# Brief
Count the lines in the listing below that contain the string "should", treating case as significant, and give only the number.

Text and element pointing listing
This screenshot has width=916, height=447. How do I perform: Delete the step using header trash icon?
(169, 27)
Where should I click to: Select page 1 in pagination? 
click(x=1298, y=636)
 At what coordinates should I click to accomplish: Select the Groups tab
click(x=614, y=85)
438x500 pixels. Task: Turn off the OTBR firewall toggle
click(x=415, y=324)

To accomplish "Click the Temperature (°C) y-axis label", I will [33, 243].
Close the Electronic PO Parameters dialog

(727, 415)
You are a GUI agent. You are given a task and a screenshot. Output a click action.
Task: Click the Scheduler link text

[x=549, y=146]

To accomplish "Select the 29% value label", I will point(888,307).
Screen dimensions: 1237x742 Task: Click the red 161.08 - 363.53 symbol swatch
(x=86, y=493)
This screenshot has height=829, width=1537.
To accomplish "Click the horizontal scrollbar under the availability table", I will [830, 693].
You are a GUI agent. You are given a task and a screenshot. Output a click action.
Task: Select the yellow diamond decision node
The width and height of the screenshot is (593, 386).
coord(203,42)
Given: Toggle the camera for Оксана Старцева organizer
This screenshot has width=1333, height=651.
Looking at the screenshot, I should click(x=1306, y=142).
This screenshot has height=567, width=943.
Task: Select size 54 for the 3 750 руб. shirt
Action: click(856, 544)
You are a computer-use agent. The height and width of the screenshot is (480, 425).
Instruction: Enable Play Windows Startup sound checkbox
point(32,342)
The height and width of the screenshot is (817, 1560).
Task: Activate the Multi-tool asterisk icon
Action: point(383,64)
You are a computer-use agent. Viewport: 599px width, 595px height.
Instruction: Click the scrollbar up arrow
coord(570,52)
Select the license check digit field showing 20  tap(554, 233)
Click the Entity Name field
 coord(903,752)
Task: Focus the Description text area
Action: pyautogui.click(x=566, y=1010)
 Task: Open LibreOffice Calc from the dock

# Reply to the exercise
3